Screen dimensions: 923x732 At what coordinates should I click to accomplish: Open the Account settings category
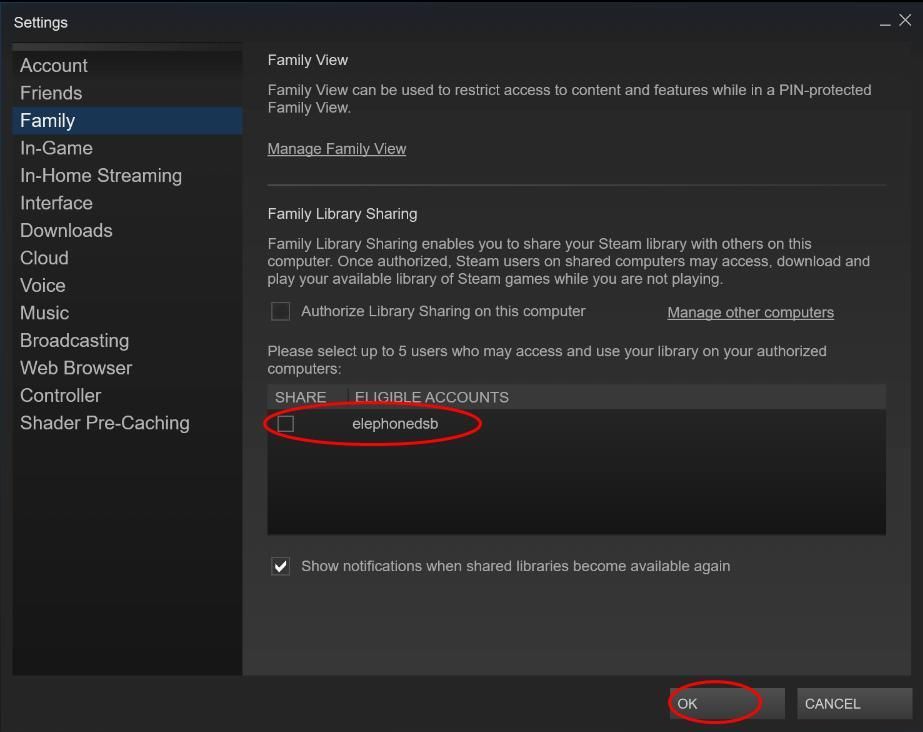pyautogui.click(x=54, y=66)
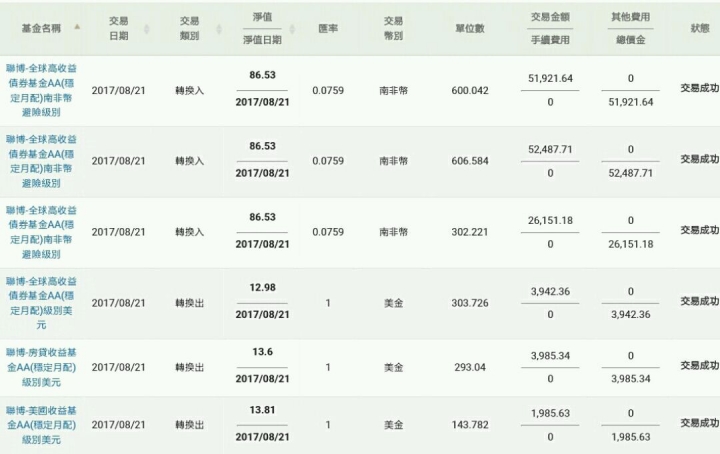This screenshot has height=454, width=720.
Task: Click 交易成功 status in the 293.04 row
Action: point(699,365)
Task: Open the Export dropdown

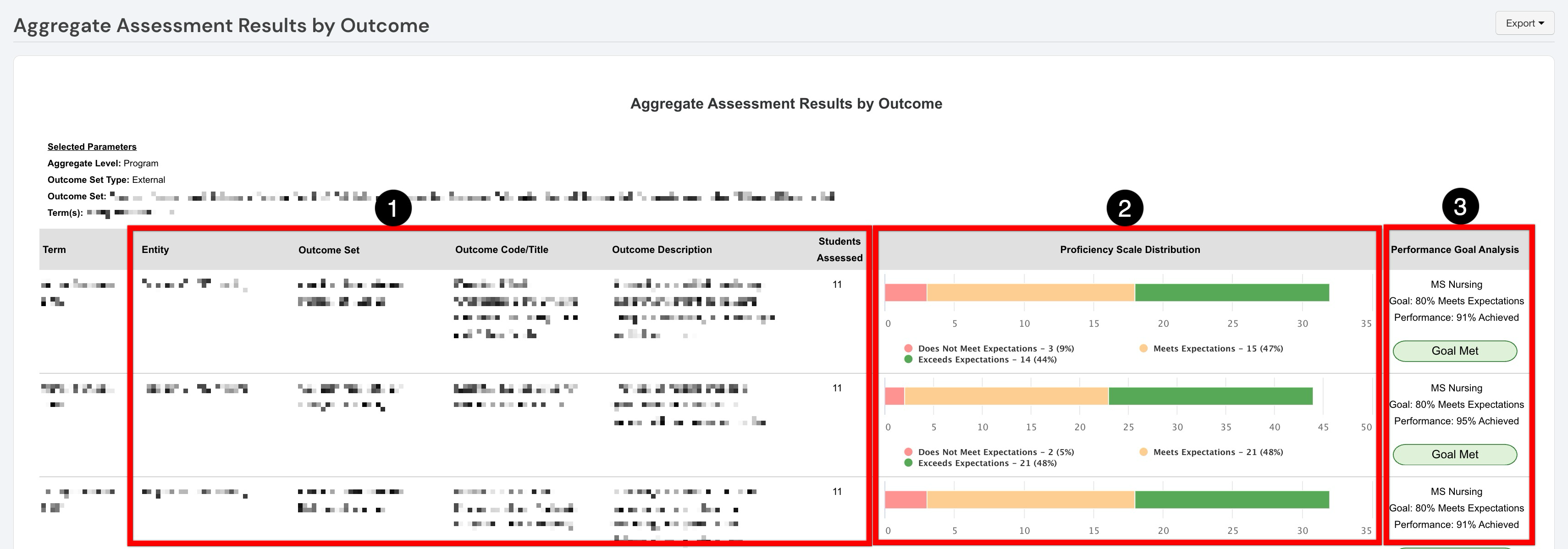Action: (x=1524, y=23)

...

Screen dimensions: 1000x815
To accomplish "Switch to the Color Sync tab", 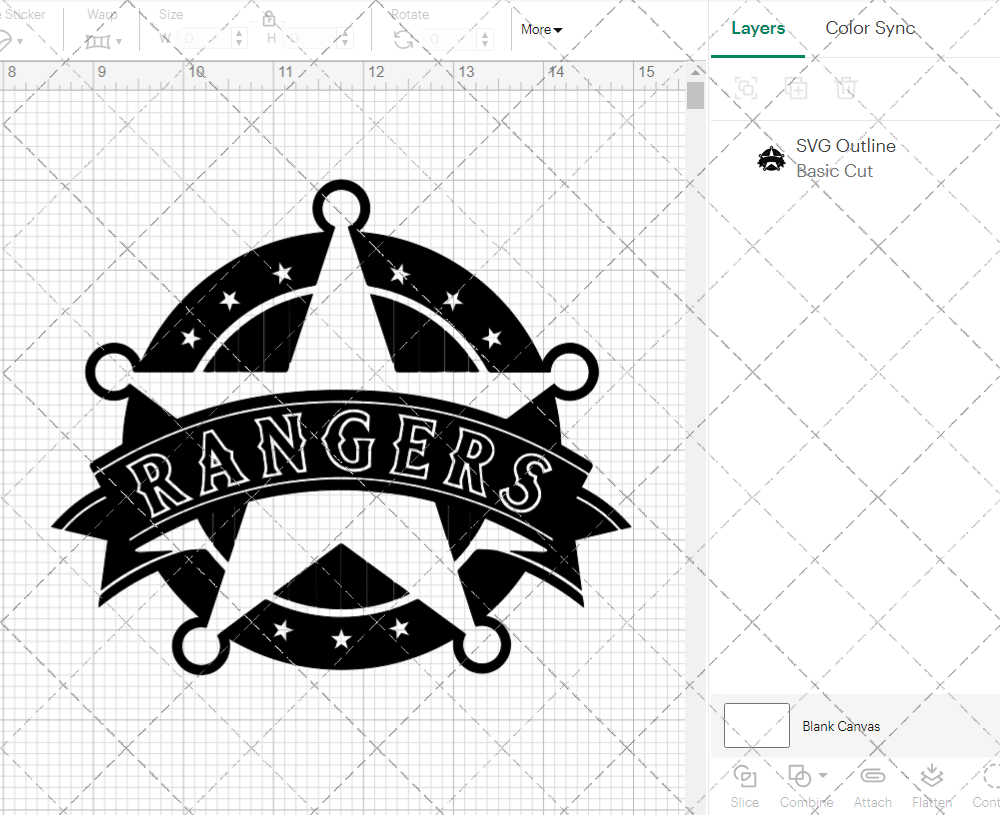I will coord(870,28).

==

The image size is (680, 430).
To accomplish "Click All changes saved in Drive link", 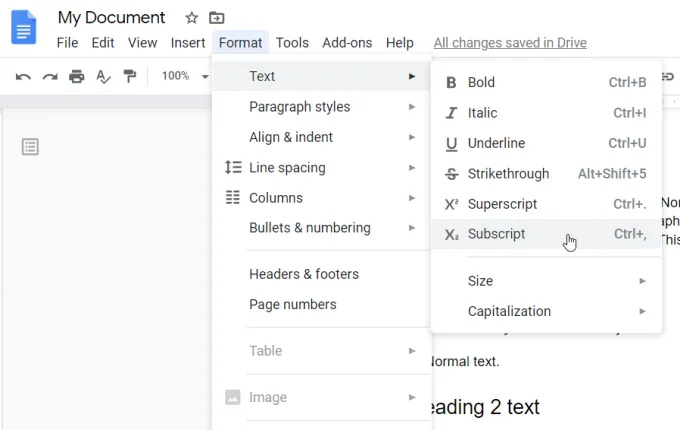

Work to complete: In the listing above, find the line with "The image size is (680, 430)." and the line with "All changes saved". Transcribe those two and everything between, exactly, leaving out pictures.

The completed task:
The image size is (680, 430).
To accomplish "Click All changes saved in Drive link", 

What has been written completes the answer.